My Theatre Life took a turn for the Very Serious lately. Over the past two months, I have spent hours in meetings, executive sessions and Google hangouts when there was no other way to talk. I had many hour long phone calls and private meetings, which were preceded by me saying, "This is all off the record and between us, but I need to know..." and I'd just listen for the rest of the call. There were letters and statements and lists and money and tears and emotion, and what struck me the most is that all the people I spoke to, no matter what they were saying, had the good of the Theatre at heart. It all just reiterated my belief that passionate people just have no other way to exist than All Out.
I'd go to bed, emotionally wiped out and physically exhausted, and wake up to yet another email. But I had to go Skate.

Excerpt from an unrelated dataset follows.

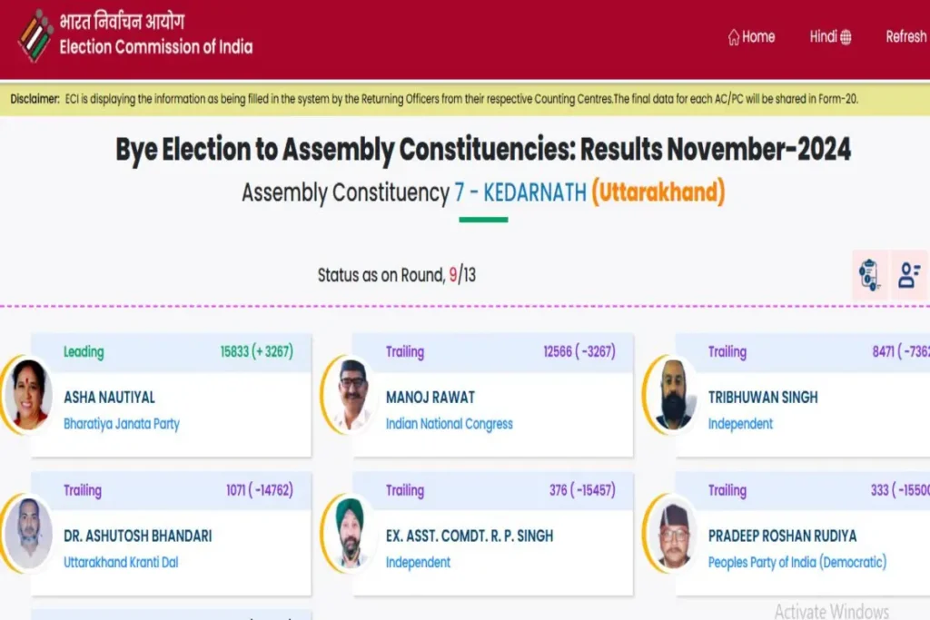Click the Uttarakhand Kranti Dal label
Viewport: 930px width, 620px height.
(121, 562)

I had to Skate because whatever was outside those dasher boards wouldn't follow me in. Skating has become a bit of a refuge, because everything else falls away while I skate. Coach has a laserlike focus on the ice, and that has become a priceless gift to me. I need that. Even with all the Rink Drama that is happening (and there is a lot!) what happens on the ice is completely isolated from it.
It's kept me sane.
Theatre Serious is not over yet; we have a whole season still in the balance, I'm designing lights for one of the shows in addition to taking on the roles of Treasurer on the Board of Directors and Chairing the Fundraising Committee. These new positions within the Theatre do scare me a bit, as I've never done anything like this before. We'll get through it, I have faith, but I will look to the ice as my refuge. Because if the past two years on the ice have taught me anything, (strained hamstring, scar on my chin, broken tailbone, knee in need of ongoing care, and unexpectedly cruel words) I've learned I can survive just about everything. And while I may not always come out on top, there is always the other side.